I didn't use the spray, but I used the drops...I got them at petsmart. They DID smell...definitely NOT odorless to humans..ha ha...I thought it might have helped some...but not a miracle worker at the time. To be honest, I couldn't stand the smell so -it was so bad...that I quit using it...so probably really hard to tell whether it would have worked or not...


----------



## Chelsey (Dec 17, 2004)

> _Originally posted by Pippinsmom_@Jan 29 2005, 12:24 AM
> *I can't say really help you with the potty training sprays, except to say that I think there are a few brands of puppy pads that already come "scented" so you don't need to use it unless you really think you need to.  One word of caution...I ran out and bought some spray in the beginning, used it once...and MAN DID IT STINK!  One spray from the bottle and the whole house reeked, I can't even begin to describe the smell except to say that I have never smelled anything quite like it.  Maybe it was the particular brand I tried, I can't give you the name because as soon as I regained consciousness...I chucked it in the trash.
> 
> 
> ...


[/QUOTE]


Ha ha, I me too... that stuff is horible. It stunk up the whole house... just horible.

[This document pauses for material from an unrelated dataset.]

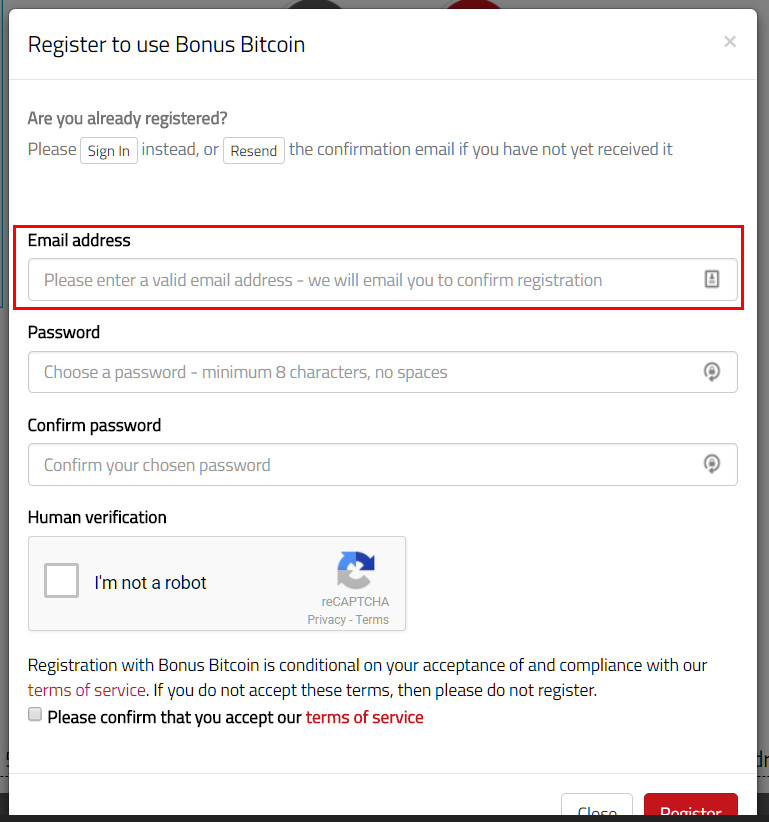
Task: Click the key icon in Confirm password field
Action: (711, 464)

The sented wee wee pads are great and I find that are more absorbent too.


----------



## Ladysmom (Oct 19, 2004)

You can scent the pads yourself and save $$$$. Just blot up a bit of urine from either an accident or the first pad and your puppy will be attracted back to his own scent.

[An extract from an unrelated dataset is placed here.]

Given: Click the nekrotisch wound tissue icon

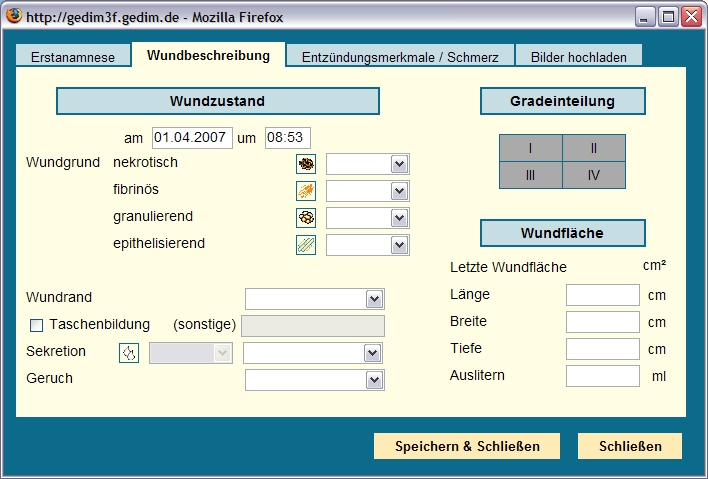Looking at the screenshot, I should tap(305, 164).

That's how I was able to train Lady to use a pad at age 5. I bought a bottle of the spray and the smell about killed me! The ammonia smell was really strong.


----------



## nataliecmu (Aug 12, 2004)

I bought the spray for like $7 and I also think it has worked wonders. I havn't really even made a dent in the bottle and I have had it for at least a month. It is like automatic, Tini gets on the pad, smells it and pees INSTANTLY!







It's great!


----------